■ Texto fornecido
A população brasileira não deseja que sejam encarceradas as mulheres que recorrem ao aborto. É o que aponta a pesquisa realizada pelas Católicas pelo Direito de Decidir e o Ibope Inteligência: 64% da população brasileira discorda total ou parcialmente dessa ideia. A pesquisa foi realizada em fevereiro deste ano e já teve uma primeira parte divulgada.
(Blog do Sakamoto, 10/06/2017 – acesse no site de origem)
Em tempos de desmonte da nossa jovem democracia, a luta das mulheres contra os fundamentalismos é ainda mais urgente. Comunidades de fé em várias partes do Brasil denunciam políticos que dizem agir em nome de Deus. Além disso, os projetos de lei e de emendas constitucionais que atacam a autonomia das mulheres não refletem o pensamento da maioria da população.
Nesse sentido, a PEC 29/2015 é mais um exemplo de como a bancada fundamentalista se utiliza de discursos pseudocientíficos para controlar e destruir a autonomia de milhares de mulheres brasileiras.
No Brasil, mesmo em situações em que o aborto é permitido – como no caso de estupro, risco de morte para a mulher ou anencefalia – as mulheres que recorrem à interrupção da gravidez enfrentam os mais diversos tipos de violência. Médicos que se recusam a atender mulheres em processo de abortamento mesmo que espontâneo, funcionários que chamam a polícia alegando que elas cometeram crime e o calvário de ter que viajar muitos quilômetros para encontrar um serviço público que possa atendê-las. Se alterada a Constituição, esse cenário pode se agravar. Isso porque seria criado mais um instrumento jurídico para apoiar o descaso já instalado contra as mulheres.

■ Problemas e tarefas
1/ No texto sobre o aborto, que percentual da população brasileira discorda total ou parcialmente de que sejam encarceradas as mulheres que recorrem ao aborto?
2/ Escreva a continuação do texto sobre o aborto, começando logo depois da última frase.

■ Bloco de dados
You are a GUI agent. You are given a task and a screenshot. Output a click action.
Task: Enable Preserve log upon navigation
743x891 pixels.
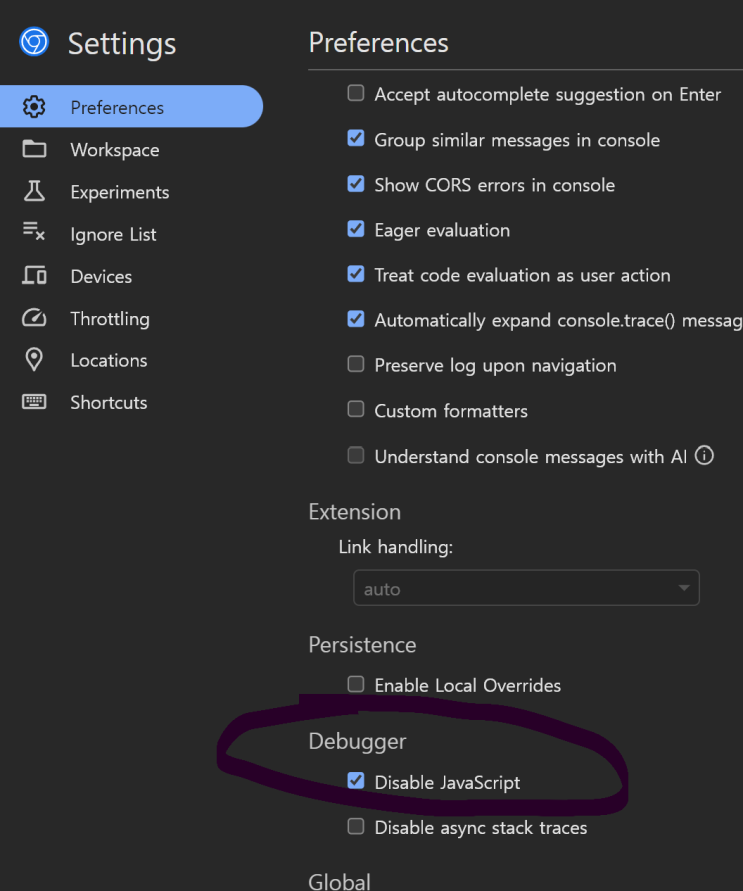(x=356, y=365)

■ Respostas por tarefa
1/ 64%.

2/
A Proposta de Emenda Constitucional de número 29, de autoria do senador Magno Malta (PR-ES), que está na Comissão de Constituição e Justiça do Senado, altera o artigo 5º da Constituição Federal, tornando inviolável o “direito à vida, desde a concepção”. Para além do ensaio de biologia trôpego do senador, existe uma realidade violenta e inegável na vida das mulheres brasileiras.
A aprovação da PEC – que tem apoio de seu relator, o senador Eduardo Amorim (PSDB-SE), e de outros senadores como Aécio Neves (PSDB-MG) e Antonio Anastasia (PSDB-MG), investigados na Lava Jato – provocará consequências nefastas em diversos âmbitos na sociedade, principalmente na saúde pública e no aumento do encarceramento feminino, que atinge, principalmente, mulheres negras e pobres. Na primeira parte de nossa pesquisa, vimos que 64%, ou seja, a maioria da população brasileira acredita que são as mulheres que devem decidir sobre o aborto. Os senadores parecem não dar ouvidos à opinião de milhões de cidadãos e cidadãs.
Um Estado Laico não legisla para os cidadãos ou cidadãs pautando-se por doutrinas religiosas. É nossa obrigação, como católicas e feministas, denunciar os fundamentalistas que agem na surdina sequestrando nossos direitos e obscurecendo o debate dos direitos sexuais e reprodutivos, tão caro ao avanço democrático em nosso país.